The Cleanest Race - B. R. Myers [36]
A central theme of depictions of the latter half of Kim’s rule is his worldwide renown, which brings statesmen from around the world on tributary visits to Pyongyang. He receives them straight-backed, with benign smiles but no real warmth. While all may derive benefit from his insights, his love is for the pure race alone.40 Special treatment is shown to foreigners who have done the DPRK a particularly great service. “I am grateful to you,” Kim tells an obsequious Reverend Billy Graham in a recent account, “for spreading so much propaganda about us.”41
The Kim of the early 1990s—that is, of the last years of his life—is shown in somewhat different terms. He remains the revered leader of the country, in which role he accepts Jimmy Carter’s abject surrender proposal in June 1994, but with his own race run, he is content to leave the defense of the country to his brilliant son.42 This hereditary succession is seen overseas as proof positive of the DPRK’s Confucian tendencies. In depictions of the early 1990s, however, Kim treats his son with a deference that turns the most important of Confucius’s Five Relationships on its head. An official documentary made in 1992 shows him writing a florid panegyric to Jong Il, and in historical novels he converses with him, even in private, in polite Korean, addressing him as Supreme Commander or General.43 When I show these works to my South Korean students, who unlike their northern counterparts have been raised to think in Confucian terms, they laugh and shake their heads.
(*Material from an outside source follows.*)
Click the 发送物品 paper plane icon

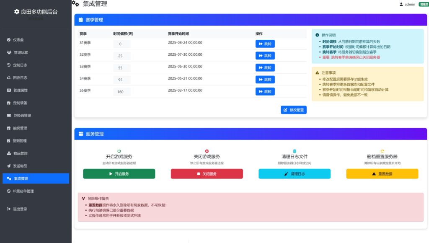pos(9,166)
This does not mean that the Kim cult bears no traces of Korea’s pre-colonial traditions, nor that it is completely unlike its defunct Eastern European counterparts. The far more obvious and significant influence, however, is that of the Japanese emperor cult. Like Kim, Hirohito appeared as the hermaphroditic parent of a child race whose virtues he embodied; was associated with white clothing, white horses, the snow-capped peak of the race’s sacred mountain, and other symbols of racial purity; was said to be joined with his subjects as one entity, “one mind united from top to bottom”; and referred to as the Sun of the Nation (minjok ŭi t’aeyang), the Great Marshal (taewŏnsu) whom citizens must “venerate” (pattŭlda) and be ready to die for.44 A significant difference is that while the Text likes to draw bemused attention to outsiders, including Americans and South Koreans, who allegedly regard Kim Il Sung as a divine being, it never makes such claims for him itself.† But the similarity between the two cults remains too great to be explained away, as it is by some observers, in terms of borrowed “elements.”45 They are fundamentally alike, because they derive from a fundamentally similar view of the world.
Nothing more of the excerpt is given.